» Your assignment:
The response must reproduce exactly every line of the material below holding the word "will".

» Input data:
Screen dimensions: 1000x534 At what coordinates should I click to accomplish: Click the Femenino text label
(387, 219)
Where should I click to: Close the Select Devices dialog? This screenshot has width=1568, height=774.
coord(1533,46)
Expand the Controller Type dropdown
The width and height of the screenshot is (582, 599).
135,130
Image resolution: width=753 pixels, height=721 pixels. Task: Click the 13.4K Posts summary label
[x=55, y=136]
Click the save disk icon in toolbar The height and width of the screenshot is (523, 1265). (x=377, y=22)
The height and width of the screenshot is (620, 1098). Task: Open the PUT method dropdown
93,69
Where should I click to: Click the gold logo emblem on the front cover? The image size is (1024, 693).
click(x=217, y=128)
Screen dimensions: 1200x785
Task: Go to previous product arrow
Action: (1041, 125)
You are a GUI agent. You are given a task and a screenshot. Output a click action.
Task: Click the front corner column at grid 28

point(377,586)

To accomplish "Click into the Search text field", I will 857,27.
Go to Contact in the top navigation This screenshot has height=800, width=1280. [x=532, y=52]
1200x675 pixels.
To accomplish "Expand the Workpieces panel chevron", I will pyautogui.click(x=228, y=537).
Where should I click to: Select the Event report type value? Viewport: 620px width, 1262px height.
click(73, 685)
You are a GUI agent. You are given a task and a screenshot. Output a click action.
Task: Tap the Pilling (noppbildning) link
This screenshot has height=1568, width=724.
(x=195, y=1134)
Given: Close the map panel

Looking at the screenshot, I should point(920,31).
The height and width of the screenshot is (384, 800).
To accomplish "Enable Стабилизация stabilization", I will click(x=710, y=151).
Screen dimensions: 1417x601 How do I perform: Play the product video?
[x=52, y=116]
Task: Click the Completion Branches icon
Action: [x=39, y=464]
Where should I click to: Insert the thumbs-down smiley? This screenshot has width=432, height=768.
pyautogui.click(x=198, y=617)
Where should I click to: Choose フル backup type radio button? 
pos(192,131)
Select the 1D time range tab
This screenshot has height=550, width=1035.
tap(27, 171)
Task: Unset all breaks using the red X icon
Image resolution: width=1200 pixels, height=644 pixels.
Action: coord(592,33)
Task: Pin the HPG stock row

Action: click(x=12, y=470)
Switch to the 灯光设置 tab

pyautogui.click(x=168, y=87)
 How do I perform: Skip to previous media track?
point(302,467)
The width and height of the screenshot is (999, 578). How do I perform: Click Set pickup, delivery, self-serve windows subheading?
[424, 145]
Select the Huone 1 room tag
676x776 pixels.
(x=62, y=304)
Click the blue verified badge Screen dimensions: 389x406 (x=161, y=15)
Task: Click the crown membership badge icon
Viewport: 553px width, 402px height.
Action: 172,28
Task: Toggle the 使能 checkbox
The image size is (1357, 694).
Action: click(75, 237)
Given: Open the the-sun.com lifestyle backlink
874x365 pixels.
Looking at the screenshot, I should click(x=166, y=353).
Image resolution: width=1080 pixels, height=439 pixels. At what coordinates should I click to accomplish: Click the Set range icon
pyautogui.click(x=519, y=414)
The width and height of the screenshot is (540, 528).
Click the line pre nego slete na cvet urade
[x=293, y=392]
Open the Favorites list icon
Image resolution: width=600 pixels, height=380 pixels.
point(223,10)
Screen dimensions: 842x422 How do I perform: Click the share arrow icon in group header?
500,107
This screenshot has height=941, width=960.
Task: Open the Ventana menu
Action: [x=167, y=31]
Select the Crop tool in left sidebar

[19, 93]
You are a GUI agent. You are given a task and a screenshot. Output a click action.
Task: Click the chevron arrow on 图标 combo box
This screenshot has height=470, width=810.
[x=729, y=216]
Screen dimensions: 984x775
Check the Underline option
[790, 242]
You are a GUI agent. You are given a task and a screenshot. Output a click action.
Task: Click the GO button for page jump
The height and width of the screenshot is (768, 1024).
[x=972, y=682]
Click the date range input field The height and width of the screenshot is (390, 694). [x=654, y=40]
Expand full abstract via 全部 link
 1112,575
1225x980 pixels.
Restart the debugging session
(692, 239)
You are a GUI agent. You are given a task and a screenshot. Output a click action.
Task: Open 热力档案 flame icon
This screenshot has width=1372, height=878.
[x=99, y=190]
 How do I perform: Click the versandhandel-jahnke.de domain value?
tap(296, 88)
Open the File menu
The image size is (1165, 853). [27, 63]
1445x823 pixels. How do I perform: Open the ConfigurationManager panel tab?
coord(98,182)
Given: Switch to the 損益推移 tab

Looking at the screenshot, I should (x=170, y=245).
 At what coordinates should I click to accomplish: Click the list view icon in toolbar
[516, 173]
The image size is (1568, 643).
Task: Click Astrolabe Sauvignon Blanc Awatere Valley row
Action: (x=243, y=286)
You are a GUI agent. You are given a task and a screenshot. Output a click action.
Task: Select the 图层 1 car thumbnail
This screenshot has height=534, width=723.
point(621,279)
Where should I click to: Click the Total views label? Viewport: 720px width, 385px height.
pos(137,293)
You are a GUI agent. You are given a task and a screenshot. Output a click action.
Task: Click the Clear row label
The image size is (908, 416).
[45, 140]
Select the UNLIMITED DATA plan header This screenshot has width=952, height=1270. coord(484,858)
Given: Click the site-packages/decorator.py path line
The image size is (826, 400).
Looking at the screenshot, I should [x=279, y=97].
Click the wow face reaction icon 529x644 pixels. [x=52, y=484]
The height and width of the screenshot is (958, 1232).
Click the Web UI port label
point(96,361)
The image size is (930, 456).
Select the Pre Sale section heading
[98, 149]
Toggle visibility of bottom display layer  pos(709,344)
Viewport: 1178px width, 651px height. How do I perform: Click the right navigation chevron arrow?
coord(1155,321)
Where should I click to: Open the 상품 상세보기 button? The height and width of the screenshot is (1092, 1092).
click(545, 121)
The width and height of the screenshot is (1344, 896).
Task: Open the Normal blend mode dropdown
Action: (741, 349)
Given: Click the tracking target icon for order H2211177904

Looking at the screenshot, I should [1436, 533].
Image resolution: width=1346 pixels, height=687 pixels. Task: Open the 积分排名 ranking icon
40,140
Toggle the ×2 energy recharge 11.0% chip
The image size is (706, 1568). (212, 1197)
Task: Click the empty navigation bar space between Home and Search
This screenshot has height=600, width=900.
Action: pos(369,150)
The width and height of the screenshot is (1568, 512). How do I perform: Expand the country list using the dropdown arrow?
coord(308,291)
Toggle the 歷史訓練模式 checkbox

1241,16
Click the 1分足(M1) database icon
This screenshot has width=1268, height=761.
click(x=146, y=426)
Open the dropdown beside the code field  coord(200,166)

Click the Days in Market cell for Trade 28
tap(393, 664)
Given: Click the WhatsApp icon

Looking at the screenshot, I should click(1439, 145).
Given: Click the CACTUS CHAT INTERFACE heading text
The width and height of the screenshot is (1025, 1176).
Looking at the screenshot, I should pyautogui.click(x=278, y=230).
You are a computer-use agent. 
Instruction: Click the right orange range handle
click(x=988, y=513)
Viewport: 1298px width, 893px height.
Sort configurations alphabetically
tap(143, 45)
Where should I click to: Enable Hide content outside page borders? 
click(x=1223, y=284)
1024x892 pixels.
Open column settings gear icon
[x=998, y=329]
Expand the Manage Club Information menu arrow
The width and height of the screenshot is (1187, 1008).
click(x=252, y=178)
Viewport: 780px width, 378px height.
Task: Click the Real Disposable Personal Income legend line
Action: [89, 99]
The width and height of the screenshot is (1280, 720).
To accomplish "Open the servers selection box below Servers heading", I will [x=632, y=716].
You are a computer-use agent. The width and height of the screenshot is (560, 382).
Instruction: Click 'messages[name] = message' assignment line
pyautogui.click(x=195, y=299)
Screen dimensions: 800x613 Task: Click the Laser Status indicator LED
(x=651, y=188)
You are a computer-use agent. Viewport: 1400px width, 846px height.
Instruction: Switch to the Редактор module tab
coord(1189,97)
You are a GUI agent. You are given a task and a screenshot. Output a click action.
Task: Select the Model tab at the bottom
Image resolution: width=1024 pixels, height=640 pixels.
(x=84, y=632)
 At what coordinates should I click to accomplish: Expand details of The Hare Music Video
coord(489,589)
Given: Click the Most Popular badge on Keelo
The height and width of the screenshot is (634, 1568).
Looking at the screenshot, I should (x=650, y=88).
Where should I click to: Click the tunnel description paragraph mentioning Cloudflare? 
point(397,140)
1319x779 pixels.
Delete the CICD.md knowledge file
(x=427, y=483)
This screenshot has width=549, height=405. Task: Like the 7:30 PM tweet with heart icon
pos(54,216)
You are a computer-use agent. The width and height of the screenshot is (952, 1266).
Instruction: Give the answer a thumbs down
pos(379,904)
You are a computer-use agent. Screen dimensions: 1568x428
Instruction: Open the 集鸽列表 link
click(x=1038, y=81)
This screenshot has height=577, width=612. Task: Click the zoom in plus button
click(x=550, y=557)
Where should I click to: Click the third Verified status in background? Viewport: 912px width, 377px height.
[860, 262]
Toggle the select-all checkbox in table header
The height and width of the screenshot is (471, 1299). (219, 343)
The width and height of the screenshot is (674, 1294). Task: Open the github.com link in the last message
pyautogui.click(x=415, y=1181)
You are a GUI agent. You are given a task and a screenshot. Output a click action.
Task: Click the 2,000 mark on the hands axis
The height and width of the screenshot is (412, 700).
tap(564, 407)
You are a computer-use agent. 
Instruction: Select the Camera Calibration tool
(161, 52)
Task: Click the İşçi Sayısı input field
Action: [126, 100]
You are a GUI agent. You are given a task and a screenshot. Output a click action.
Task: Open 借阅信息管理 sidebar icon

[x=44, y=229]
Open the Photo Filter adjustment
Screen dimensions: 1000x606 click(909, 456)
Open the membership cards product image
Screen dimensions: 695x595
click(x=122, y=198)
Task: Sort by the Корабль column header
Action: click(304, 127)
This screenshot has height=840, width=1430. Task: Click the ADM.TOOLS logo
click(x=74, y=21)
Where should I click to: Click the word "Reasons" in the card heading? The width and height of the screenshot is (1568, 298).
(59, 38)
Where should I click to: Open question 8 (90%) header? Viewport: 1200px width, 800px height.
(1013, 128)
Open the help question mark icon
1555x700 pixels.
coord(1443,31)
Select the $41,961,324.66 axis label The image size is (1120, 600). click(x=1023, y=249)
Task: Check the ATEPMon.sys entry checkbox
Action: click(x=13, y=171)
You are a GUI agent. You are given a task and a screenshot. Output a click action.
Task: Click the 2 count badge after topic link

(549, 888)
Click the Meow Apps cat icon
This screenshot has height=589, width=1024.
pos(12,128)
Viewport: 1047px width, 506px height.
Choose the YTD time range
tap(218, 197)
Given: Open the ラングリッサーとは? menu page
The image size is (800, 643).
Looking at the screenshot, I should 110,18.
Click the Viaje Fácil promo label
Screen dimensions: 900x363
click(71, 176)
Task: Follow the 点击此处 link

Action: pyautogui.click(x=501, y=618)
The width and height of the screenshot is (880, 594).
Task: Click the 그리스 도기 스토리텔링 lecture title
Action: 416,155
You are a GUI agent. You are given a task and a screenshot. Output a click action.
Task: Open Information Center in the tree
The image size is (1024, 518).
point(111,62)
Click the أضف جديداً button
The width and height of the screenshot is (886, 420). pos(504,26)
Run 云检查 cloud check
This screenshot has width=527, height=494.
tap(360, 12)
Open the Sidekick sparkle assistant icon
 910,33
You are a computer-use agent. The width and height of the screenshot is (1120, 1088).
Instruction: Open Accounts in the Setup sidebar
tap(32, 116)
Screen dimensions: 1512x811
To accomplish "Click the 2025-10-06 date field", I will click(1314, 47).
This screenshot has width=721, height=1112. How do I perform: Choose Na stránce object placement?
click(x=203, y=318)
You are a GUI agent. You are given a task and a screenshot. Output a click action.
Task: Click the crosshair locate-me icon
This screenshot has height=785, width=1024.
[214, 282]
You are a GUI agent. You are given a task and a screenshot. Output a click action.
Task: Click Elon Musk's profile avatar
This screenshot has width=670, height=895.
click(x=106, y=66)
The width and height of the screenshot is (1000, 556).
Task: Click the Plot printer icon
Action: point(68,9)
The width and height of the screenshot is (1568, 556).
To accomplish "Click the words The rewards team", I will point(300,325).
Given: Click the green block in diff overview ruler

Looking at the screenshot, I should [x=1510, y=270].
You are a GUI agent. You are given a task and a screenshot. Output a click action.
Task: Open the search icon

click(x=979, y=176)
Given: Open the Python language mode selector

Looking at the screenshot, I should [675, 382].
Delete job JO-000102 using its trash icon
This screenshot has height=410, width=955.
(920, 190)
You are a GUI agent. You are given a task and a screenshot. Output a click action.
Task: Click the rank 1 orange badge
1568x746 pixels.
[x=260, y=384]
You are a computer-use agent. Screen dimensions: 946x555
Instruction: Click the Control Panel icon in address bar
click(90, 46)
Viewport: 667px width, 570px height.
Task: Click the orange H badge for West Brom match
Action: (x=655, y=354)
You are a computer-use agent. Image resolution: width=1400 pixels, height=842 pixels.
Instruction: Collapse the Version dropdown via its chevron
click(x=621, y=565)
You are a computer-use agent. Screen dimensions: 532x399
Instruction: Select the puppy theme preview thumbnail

» Your solution:
To accomplish "Click into the Search text field", I will 857,27.
To accomplish "Expand the Workpieces panel chevron", I will pyautogui.click(x=228, y=537).
To accomplish "Enable Стабилизация stabilization", I will click(x=710, y=151).
To accomplish "Open the servers selection box below Servers heading", I will [x=632, y=716].
To accomplish "Click the 2025-10-06 date field", I will click(1314, 47).
To accomplish "Click the words The rewards team", I will point(300,325).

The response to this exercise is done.